Il suo primo romanzo, Città di vetro (City of Glass), fu rifiutato da 17 editori prima di essere pubblicato da una piccola casa editrice californiana nel 1985. Diventò la prima parte della Trilogia di New York. È la storia di uno scrittore di gialli assediato dal lutto (un tema ricorrente nell’opera di Auster) che attraverso un numero di telefono sbagliato viene scambiato per un investigatore privato di nome Paul Auster. Comincia ad assumerne l’identità. Un romanzo giallo? Il genere stava stretto ad Auster, come ad ogni grande scrittore, e come scrisse in Una vita in parole (A Life in Words), autoanalisi della sua opera, “anche di Delitto e castigo si potrebbe dire che è un giallo”.
Alcuni episodi lo segnarono profondamente. Secondo Auster, la sua vita da scrittore iniziò all’età di otto anni, quando non riuscì a ottenere un autografo dal suo eroe del baseball, Willie Mays, perché né lui né i suoi genitori avevano portato una matita alla partita.

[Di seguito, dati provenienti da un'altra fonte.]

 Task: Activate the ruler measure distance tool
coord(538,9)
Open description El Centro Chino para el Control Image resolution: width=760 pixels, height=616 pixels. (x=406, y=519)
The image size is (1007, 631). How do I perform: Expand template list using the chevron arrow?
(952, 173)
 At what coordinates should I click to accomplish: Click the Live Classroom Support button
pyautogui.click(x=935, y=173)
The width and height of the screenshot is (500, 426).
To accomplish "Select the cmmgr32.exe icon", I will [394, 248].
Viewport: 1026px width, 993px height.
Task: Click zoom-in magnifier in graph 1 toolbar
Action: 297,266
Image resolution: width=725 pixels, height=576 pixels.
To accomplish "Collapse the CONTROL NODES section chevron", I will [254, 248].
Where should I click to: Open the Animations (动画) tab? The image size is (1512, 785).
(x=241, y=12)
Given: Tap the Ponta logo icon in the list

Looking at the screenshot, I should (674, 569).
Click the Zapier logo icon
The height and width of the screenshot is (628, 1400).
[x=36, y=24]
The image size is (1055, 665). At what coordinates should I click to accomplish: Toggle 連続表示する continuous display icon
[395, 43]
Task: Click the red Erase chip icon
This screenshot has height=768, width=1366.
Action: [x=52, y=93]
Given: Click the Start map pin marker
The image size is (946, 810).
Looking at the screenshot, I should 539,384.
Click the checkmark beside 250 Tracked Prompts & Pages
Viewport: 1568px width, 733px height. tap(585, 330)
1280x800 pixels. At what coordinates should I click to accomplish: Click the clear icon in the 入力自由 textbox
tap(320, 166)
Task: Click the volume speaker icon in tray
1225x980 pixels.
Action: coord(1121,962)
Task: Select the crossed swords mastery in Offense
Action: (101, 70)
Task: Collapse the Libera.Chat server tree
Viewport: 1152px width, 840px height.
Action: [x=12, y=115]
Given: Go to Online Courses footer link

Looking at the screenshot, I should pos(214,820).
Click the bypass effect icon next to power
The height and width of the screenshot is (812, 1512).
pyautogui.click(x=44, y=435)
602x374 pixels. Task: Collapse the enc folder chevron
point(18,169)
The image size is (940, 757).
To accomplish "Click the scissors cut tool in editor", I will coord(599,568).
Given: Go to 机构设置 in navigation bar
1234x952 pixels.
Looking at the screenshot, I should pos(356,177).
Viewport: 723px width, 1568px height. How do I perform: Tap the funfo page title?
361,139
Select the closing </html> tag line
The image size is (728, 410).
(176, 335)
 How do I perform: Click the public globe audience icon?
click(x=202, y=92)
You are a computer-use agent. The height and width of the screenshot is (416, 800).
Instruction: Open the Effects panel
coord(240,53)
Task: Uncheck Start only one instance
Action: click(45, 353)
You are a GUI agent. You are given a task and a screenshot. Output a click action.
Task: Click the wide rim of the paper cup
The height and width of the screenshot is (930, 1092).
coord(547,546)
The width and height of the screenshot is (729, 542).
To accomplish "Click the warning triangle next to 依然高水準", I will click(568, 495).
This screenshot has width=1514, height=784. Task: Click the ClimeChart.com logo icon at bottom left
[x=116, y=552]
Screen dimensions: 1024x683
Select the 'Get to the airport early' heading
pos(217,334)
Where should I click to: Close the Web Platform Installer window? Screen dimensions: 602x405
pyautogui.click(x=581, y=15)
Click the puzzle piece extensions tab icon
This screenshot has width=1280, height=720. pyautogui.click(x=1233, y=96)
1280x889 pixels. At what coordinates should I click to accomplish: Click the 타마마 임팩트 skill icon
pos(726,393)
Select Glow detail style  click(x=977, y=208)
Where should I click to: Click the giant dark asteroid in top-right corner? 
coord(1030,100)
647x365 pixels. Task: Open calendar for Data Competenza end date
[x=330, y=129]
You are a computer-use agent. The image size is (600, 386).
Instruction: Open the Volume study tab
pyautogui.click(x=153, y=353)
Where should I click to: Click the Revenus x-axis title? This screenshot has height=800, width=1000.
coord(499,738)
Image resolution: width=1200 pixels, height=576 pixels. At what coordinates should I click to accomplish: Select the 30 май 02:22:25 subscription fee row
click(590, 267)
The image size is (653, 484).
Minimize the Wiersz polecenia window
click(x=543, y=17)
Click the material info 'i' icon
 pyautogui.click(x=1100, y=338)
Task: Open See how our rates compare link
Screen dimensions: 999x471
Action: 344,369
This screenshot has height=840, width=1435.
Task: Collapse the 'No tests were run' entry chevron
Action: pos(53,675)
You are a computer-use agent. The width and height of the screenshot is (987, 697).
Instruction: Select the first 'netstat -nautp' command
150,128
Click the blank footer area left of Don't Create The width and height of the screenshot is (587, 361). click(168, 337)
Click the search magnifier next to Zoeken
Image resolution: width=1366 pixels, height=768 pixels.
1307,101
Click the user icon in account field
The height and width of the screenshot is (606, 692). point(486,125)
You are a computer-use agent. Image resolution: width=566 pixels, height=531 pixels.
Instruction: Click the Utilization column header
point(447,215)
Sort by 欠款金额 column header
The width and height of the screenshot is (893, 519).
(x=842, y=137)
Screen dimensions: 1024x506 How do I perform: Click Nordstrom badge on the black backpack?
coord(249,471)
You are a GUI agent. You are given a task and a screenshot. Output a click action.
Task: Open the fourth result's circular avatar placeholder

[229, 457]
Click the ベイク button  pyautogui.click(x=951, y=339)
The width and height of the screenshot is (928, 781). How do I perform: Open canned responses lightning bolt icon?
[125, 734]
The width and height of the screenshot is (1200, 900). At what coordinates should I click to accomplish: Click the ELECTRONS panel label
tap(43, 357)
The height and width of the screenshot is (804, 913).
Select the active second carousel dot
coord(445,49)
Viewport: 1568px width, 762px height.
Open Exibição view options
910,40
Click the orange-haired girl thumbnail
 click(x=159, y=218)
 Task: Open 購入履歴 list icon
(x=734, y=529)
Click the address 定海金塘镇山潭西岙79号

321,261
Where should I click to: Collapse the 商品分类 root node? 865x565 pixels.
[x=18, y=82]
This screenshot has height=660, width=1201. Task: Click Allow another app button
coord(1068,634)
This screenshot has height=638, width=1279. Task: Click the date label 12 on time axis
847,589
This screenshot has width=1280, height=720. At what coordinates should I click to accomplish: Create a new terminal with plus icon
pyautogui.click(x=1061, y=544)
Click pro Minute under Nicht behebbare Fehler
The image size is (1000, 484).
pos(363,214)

Da quel momento in poi ha portato la matita ovunque. “Se hai una penna in tasca, è molto probabile che un giorno ti venga la tentazione di iniziare a usarla”, scrisse in un saggio del 1995.
Mentre faceva un’escursione durante un campo estivo all’età di 14 anni, fu testimone della morte di un ragazzo, colpito da un fulmine: un evento che, a suo dire, “cambiò completamente” la sua vita e a cui pensava “ogni giorno”. Il caso, “comprensibilmente, divenne un tema ricorrente nella sua narrativa”, ha scritto la critica Laura Miller nel 2017. Un incidente simile si verifica infatti in uomo dei suoi più celebri romanzi, 4 3 2 1, che esamina quattro diverse versioni della vita del protagonista, un ragazzo ebreo nato a Newark come Auster; è stato candidato al Booker Prize, il più prestigioso premio letterario britannico, nel 2017.
Altro evento che sconvolse l’autore fu la morte del padre, nel 1979, o forse la sua vita stessa: nel suo memoir L’invenzione della solitudine scriveva “Un ragazzo non può vivere questo genere di cose senza esserne influenzato come uomo”, ricordando che col padre aveva “rapporto inamovibile, isolati l’uno dall’altro su lati opposti di un muro”.
Nel 2022, il settantasettenne era stato invece costretto a fare i conti con un’altra tragedia, la morte per overdose del figlio Daniel. Il suo ultimo romanzo è uscito ad ottobre 2023: Baumgartner racconta la storia di uno scrittore settuagenario vedovo, alle prese con la vecchiaia.

Auster era amatissimo anche in Europa, forse più che nel suo stesso paese, e in particolare era celeberrimo in Francia. “Da queste parti è solo un autore di best seller”, aveva detto di lui il New York Magazine, “a Parigi è una vera e propria rock star”. In questo primo maggio sono molti i quotidiani online che aprono con la notizia della sua scomparsa.